Nichopoulos is recovering from hip surgery. Although he’s in his eighties and using a mobility scooter to get around, he doesn’t appear much diminished. He’s tan and spiffed up, having just arrived home from an appearance at an Elvis Week memorial event. His hair is white, but it is not the sparse, scalp-clinging strands of the nursing-home frail. His stands firm and frames his head like an aura.

I open a folder and pass around the pictures I have of J.W. and of K.’s megacolon resting on its bed. No documents were released from Presley’s autopsy, but Nichopoulos has a photo of a similarly proportioned megacolon. He opens his laptop and turns it to face me. I get up to set down my coffee and cross the divide. In the photograph, a surgeon in blue scrubs holds a limp, bloody colon above his head in the triumphant, two-handed pose of an athlete with a trophy cup. Nichopoulos says he thought about including the photo in his book, so people would have a sense of what Presley had been dealing with. “But we knew that Priscilla was not going to allow us to put this in there.”

“She goes and puts her nose in everything.” A dispatch from the distant island nation of Edna.

I ask Nichopoulos to talk about precisely, medically, what caused Presley’s death.

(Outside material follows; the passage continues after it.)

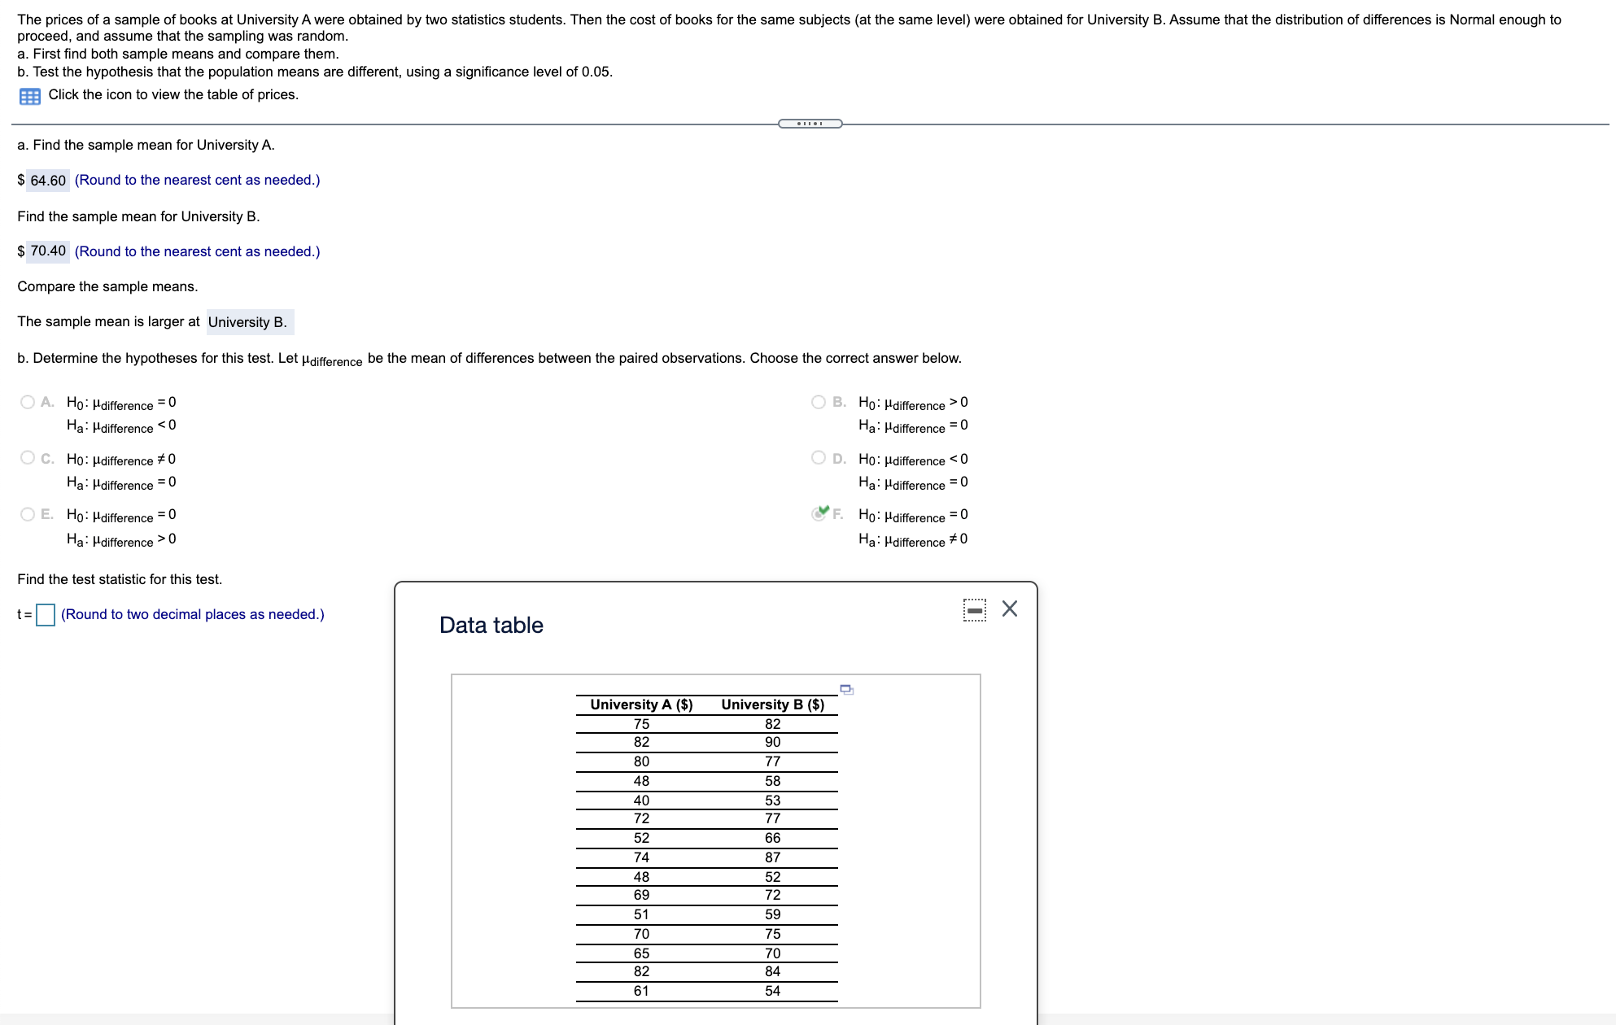
Task: Click the University B ($) column header
Action: coord(771,705)
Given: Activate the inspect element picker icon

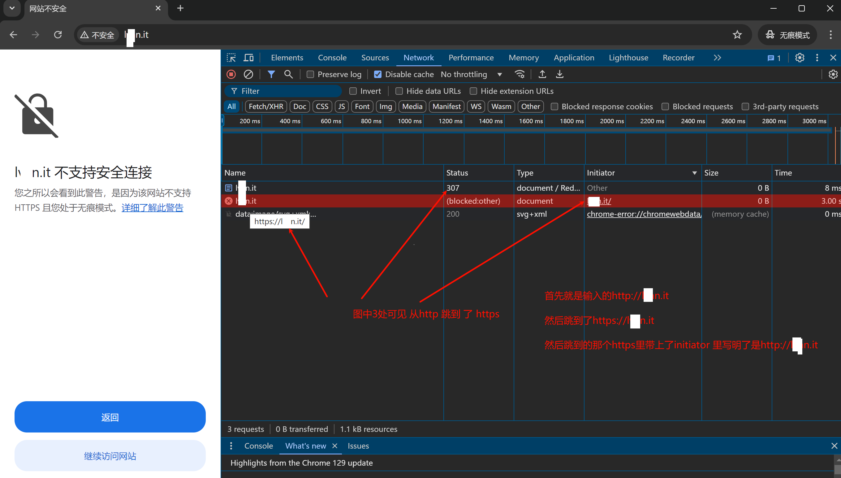Looking at the screenshot, I should (x=231, y=58).
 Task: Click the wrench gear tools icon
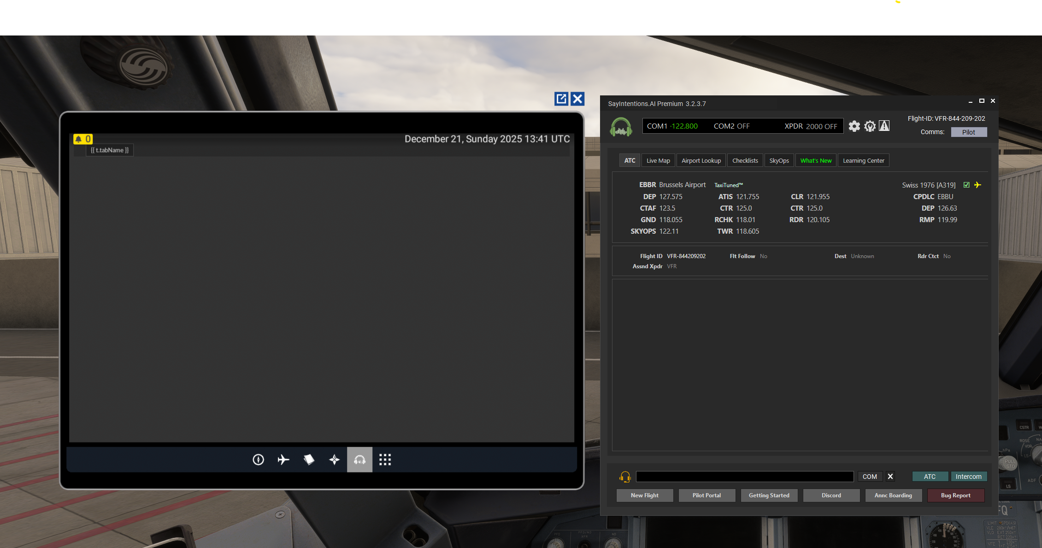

“The night he died he was bigger than usual,” he begins. Depending on how long it had been since Presley had managed to empty himself, his girth fluctuated between big and stupendous. He sometimes appeared to be gaining or losing twenty pounds from one performance to the next. “He wanted to get rid of his gut that night. He was pushing and pushing. Holding his breath.” As the constipated do. The technical term is the Valsalva maneuver. Let’s have Antonio Valsalva, writing in 1704, describe it: “If the glottis be closed after a deep inspiration and a strenuous and prolonged expiratory effort be made, such pressure can be extended upon the heart and intrathoracic vessels that the movement and flow of the blood are temporarily arrested.” After a momentary spike, the heart rate and blood pressure plunge as the pressure squeezes off the flow of blood. This is followed by what one paper termed the “after-fling”—the body taking emergency measures to get things back up to speed.

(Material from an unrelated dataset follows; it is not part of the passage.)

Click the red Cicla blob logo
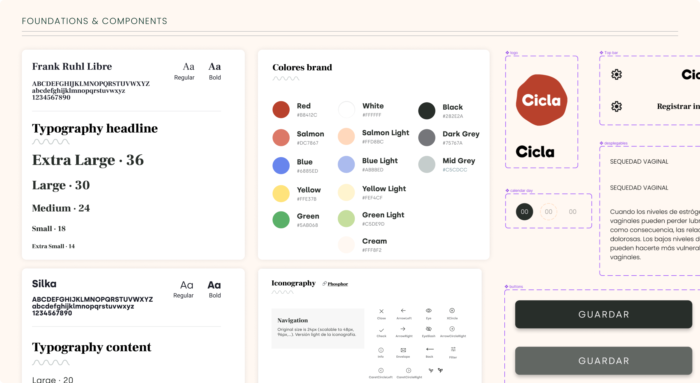 (541, 100)
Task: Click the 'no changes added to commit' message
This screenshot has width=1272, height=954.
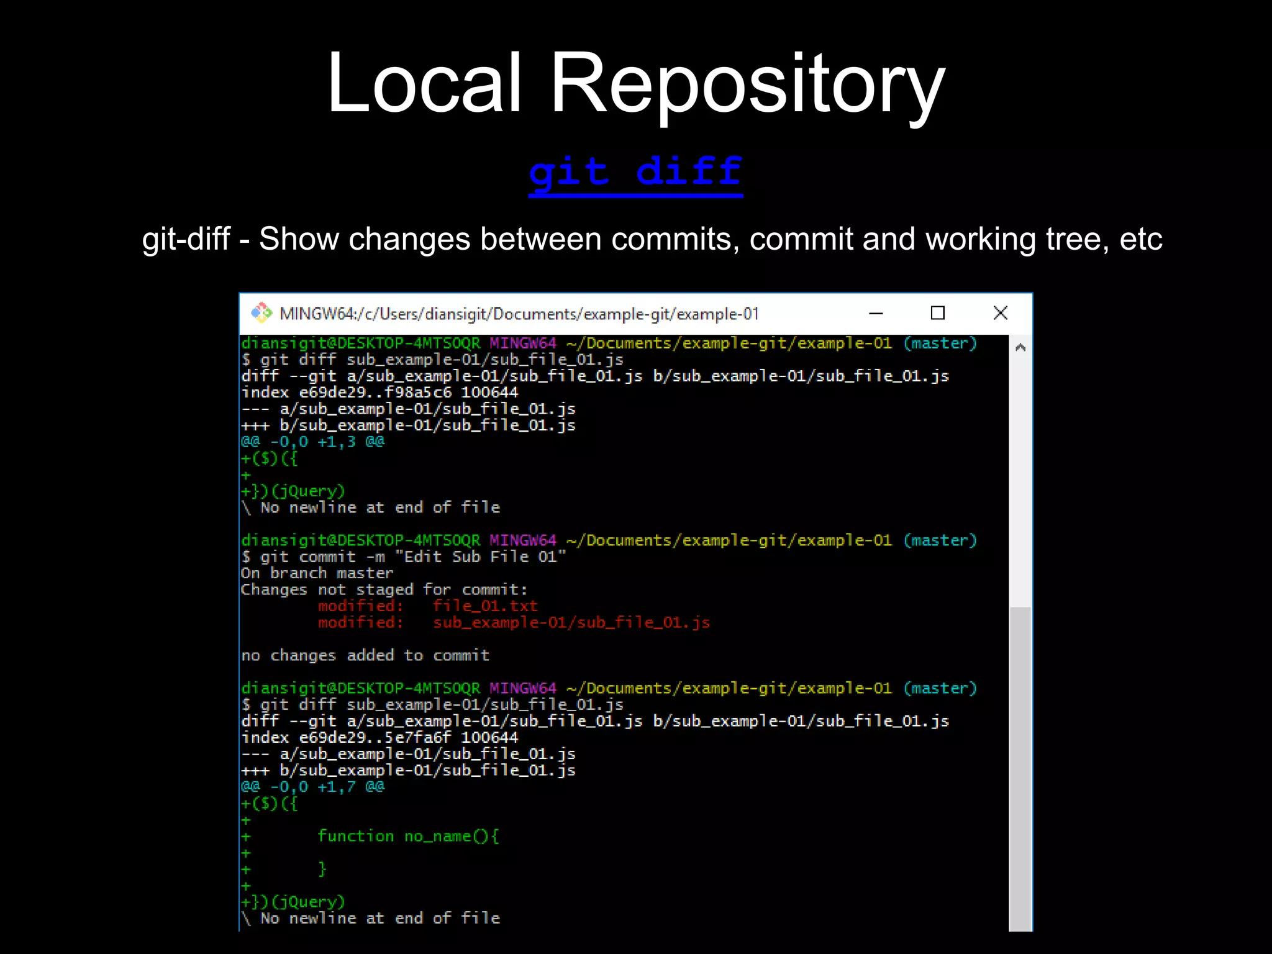Action: pyautogui.click(x=365, y=655)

The body’s response to this wild, Valsalvic seesawing of the vital signs can throw off the electrical rhythm of the heart. The resulting arrhythmia can be fatal. This is especially likely to happen in someone, like Elvis, with a compromised heart. Fatal arrhythmia is the cause of death listed on Presley’s autopsy report. “Probably every physician practicing emergency medicine has encountered tragic cases of sudden death in the lavatory,” writes B. A. Sikirov in “Cardio-vascular Events at Defecation: Are They Unavoidable?”

In 1950, a group of University of Cincinnati physicians documented the phenomenon—rather recklessly, I thought—by monitoring the heart rate of fifty subjects, half of them with heart disease, and asking them to “take a deep breath, hold it, and strain down vigorously as if endeavoring to have a bowel movement.” No one died, but they could have. It happens often enough that stool softeners are administered as a matter of course on coronary-care wards.

Making matters riskier: bed pans! “The notorious frequency of sudden and unexpected deaths of patients while using bed pans in hospitals has been commented upon for many years,” wrote the Cincinnati doctors. Notorious enough for a term to be coined: “bed pan death.” Lying flat is as counterproductive a posture as squatting is productive. Squatting passively increases the pressure on the rectum. It does the pushing for you. It also, Sikirov discovered in his study “Straining Forces at Bowel Elimination,” makes the task easier by straightening out the recto-anal angle, which I read as “angel.” The overall result, purrs Sikirov, is “smooth bowel elimination with only minimal straining.”